IRC Section R905.1.1 establishes the general underlayment requirement: "An underlayment layer shall be applied over the roof deck." This applies to all asphalt shingle roofs governed by R905.2, all wood shake roofs governed by R905.7, and most tile installations. The section then specifies which products satisfy the requirement and how they must be applied based on roof slope and geographic conditions.

Georgia adopts the IRC through the Department of Community Affairs (DCA) with state-specific amendments. The underlayment provisions in R905.1.1 carry through to Georgia's adopted code without significant modification. Local jurisdictions enforce these requirements through their building departments. When your contractor pulls a permit in Alpharetta or Marietta, the building inspector checks underlayment installation during the final roof inspection.

The 2024 IRC refines underlayment provisions in several areas. Product standard references now include updated ASTM editions. Attachment requirements for high-wind areas carry additional specificity. The slope-dependent layering rules remain structurally the same as prior editions but include clarified language on transition zones where different slopes meet on the same roof.

Underlayment serves three functions the code recognizes. First, it protects the roof deck from moisture during the construction period between deck installation and shingle application. Second, it provides a secondary drainage plane if water penetrates the primary roof covering. Third, it serves as the substrate for self-sealing asphalt shingle strips that bond through heat activation. Without underlayment, the sealant strip contacts bare wood or OSB, compromising the seal.

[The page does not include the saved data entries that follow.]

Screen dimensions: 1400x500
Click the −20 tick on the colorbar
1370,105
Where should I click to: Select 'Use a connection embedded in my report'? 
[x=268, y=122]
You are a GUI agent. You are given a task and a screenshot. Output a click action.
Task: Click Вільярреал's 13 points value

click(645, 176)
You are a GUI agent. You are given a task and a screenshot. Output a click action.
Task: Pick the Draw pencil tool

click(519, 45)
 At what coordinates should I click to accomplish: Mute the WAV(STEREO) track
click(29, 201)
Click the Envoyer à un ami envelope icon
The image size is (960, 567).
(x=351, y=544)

The code establishes approved underlayment products through ASTM standard references. Three primary ASTM standards govern underlayment materials used under asphalt shingles in Georgia:

  • ASTM D226 — Standard Specification for Asphalt-Saturated Organic Felt Used in Roofing and Waterproofing (Type I and Type II)
  • ASTM D4869 — Standard Specification for Asphalt-Saturated Organic Felt Underlayment Used in Steep-Slope Roofing
  • ASTM D6757 — Standard Specification for Inorganic Underlayment for Use with Steep-Slope Roofing Products

Any product that meets one of these three standards satisfies the IRC underlayment requirement for Georgia asphalt shingle installations. For the full code framework that governs roofing in Georgia, including permits, inspections, and enforcement structure, see our Georgia residential roofing code guide.

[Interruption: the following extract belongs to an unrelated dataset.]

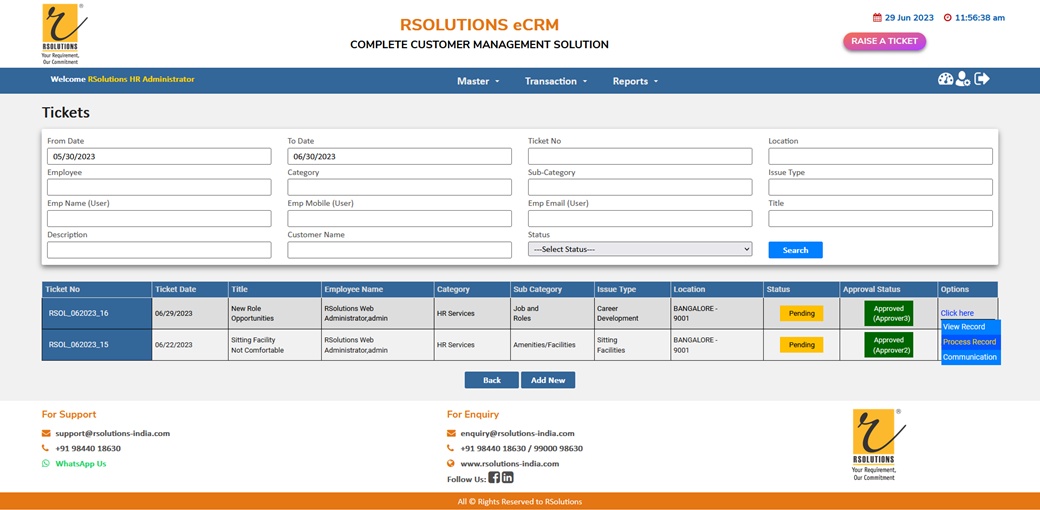Click the WhatsApp Us icon
Screen dimensions: 1040x510
[x=46, y=464]
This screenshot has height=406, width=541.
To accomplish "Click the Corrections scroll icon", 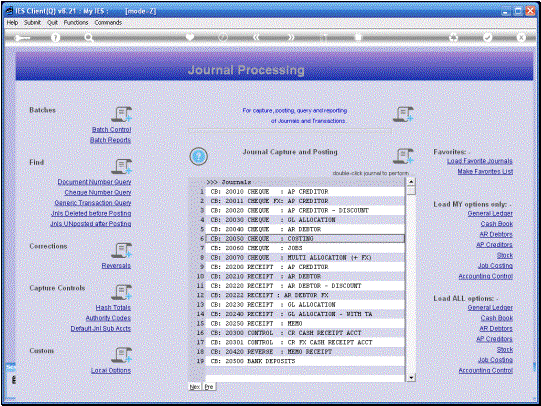I will (x=121, y=250).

Synthetic vs. Asphalt-Saturated Felt: What the Code Allows

The code does not favor one underlayment type over another. ASTM D226 felt and ASTM D6757 synthetic are both code-compliant. The choice between them is a performance and cost decision, not a code compliance decision. Both pass inspection. But the products differ in ways that matter on the job site and over the life of the roof.

Asphalt-Saturated Felt (ASTM D226)

Traditional roofing felt is an organic fiber mat saturated with asphalt. ASTM D226 defines two grades: Type I (No. 15 felt, approximately 8 pounds per square) and Type II (No. 30 felt, approximately 20 pounds per square). The IRC permits either type as a single-layer underlayment on roofs at 4:12 or steeper.

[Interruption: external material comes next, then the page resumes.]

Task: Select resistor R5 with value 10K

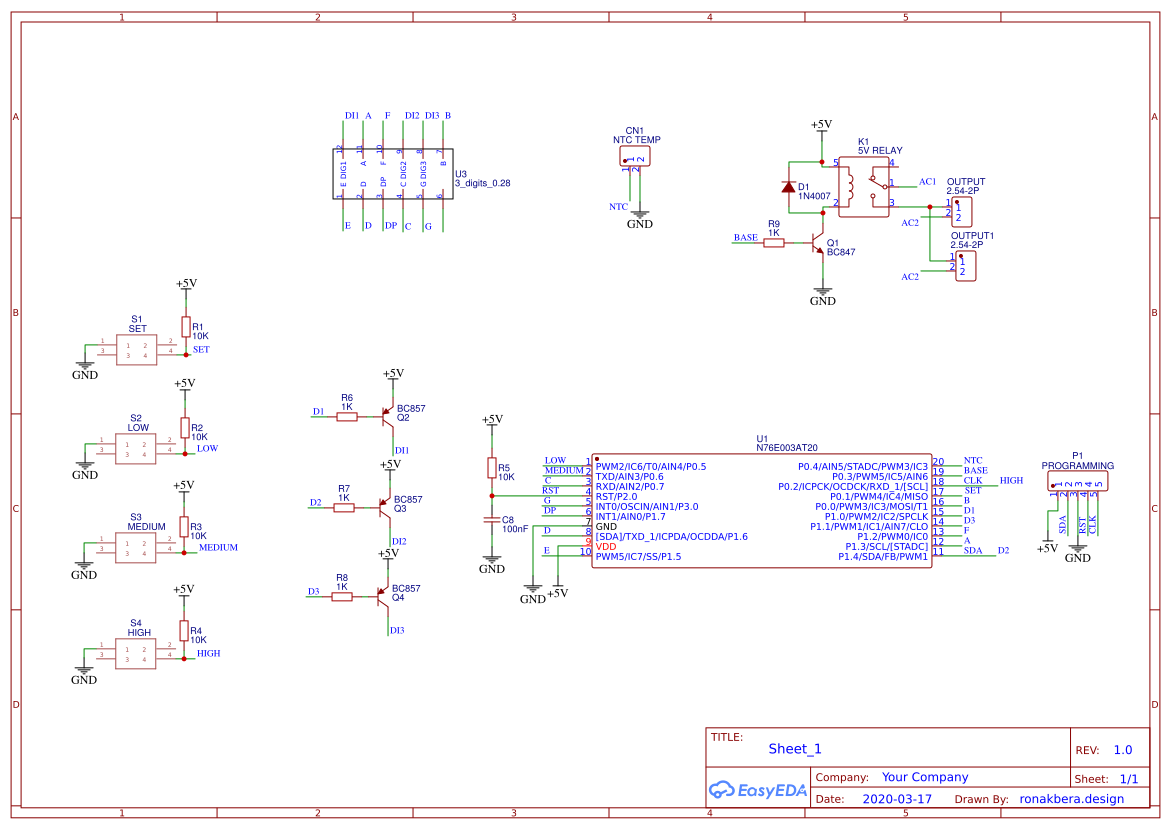Action: pos(492,468)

Felt has been the standard underlayment product for decades. It is widely available, inexpensive, and familiar to every roofing crew. It absorbs moisture and lays flat against the deck, providing good contact for shingle sealant strip activation. It tears with moderate force, which means wind can damage exposed felt during construction delays. UV exposure degrades felt within days. If your roof deck sits exposed to weather for more than a few days before shingle installation, felt can deteriorate to the point where it no longer meets the ASTM standard.

Synthetic Underlayment (ASTM D6757)

Synthetic underlayment is a woven or non-woven polypropylene or polyester sheet. Products that meet ASTM D6757 satisfy the IRC underlayment requirement. Synthetic underlayment offers several performance advantages over felt:

  • Tear resistance: Synthetic products resist tearing at forces 5 to 10 times higher than felt. This matters during installation (crews walk on underlayment) and during weather events between installation phases.
  • UV stability: Most synthetic products tolerate 90 to 180 days of UV exposure before shingle installation. Felt degrades within a week. For projects that experience weather delays, this difference protects the deck.
  • Weight: A roll of synthetic underlayment covering 10 squares weighs approximately 25 to 35 pounds. An equivalent coverage of No. 15 felt weighs approximately 45 to 60 pounds. Lighter rolls reduce crew fatigue and improve handling on steep slopes.
  • Slip resistance: Many synthetic products incorporate a textured walking surface that provides better traction than felt on steep roofs. Crew safety on 8:12 or steeper slopes improves with synthetic underlayment.
  • Lay-flat performance: Synthetic does not wrinkle or buckle the way felt does in humid conditions. A flat underlayment surface produces a cleaner shingle installation and eliminates the telegraphing (visible bumps through shingles) that wrinkled felt can cause.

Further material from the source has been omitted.